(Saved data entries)
<<<<
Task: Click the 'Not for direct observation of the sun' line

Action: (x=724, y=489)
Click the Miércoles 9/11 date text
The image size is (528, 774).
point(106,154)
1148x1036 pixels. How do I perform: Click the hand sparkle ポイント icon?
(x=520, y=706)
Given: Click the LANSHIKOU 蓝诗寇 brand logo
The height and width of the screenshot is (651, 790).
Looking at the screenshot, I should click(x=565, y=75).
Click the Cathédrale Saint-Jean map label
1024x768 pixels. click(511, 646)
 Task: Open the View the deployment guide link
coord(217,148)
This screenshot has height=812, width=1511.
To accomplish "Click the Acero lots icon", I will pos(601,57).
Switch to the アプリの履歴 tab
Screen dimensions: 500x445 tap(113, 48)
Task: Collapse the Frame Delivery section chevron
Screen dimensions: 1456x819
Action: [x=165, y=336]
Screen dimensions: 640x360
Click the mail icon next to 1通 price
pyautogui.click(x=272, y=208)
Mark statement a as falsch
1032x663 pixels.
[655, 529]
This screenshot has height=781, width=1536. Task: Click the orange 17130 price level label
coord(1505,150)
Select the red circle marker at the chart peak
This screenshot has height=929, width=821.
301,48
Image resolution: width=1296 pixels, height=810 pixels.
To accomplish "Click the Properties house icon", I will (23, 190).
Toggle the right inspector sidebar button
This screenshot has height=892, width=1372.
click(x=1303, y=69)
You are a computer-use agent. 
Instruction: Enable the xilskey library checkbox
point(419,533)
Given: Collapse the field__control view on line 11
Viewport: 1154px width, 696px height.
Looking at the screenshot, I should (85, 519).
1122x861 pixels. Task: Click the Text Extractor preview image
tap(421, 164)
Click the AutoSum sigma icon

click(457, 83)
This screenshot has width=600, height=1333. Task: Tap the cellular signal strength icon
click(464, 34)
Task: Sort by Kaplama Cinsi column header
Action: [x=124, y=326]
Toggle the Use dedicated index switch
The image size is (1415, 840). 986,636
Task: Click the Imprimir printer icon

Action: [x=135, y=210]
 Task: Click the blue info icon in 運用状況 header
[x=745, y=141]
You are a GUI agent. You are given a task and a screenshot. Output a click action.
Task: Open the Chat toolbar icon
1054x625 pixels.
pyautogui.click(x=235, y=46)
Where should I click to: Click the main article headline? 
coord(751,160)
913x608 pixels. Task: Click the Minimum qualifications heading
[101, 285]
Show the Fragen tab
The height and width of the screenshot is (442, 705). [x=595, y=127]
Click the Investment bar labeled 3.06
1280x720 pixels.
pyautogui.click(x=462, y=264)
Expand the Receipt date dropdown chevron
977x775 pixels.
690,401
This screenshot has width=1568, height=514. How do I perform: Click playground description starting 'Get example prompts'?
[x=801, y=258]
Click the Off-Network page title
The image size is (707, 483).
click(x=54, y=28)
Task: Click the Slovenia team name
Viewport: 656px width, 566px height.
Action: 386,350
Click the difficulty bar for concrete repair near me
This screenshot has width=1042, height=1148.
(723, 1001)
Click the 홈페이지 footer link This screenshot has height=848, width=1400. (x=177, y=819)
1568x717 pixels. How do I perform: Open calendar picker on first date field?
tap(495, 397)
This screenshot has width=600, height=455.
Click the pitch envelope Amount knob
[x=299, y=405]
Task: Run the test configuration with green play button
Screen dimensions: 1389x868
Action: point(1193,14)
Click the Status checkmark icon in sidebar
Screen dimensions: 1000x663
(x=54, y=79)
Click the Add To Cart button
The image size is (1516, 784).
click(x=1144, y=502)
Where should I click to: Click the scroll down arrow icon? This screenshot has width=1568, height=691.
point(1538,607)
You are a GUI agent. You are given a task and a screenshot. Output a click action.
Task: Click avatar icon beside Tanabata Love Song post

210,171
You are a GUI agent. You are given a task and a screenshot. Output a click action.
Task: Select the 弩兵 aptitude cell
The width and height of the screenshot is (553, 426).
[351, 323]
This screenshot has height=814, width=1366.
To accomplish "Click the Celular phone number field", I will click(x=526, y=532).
>>>>
▶ **WHAT THE EXERCISE ASKS**
Please return, exactly as written, the line containing "Task: Click avatar" and every line after it through the end of the records above, and nothing else.

▶ **ANSWER SPACE**
Task: Click avatar icon beside Tanabata Love Song post

210,171
You are a GUI agent. You are given a task and a screenshot. Output a click action.
Task: Select the 弩兵 aptitude cell
The width and height of the screenshot is (553, 426).
[351, 323]
This screenshot has height=814, width=1366.
To accomplish "Click the Celular phone number field", I will click(x=526, y=532).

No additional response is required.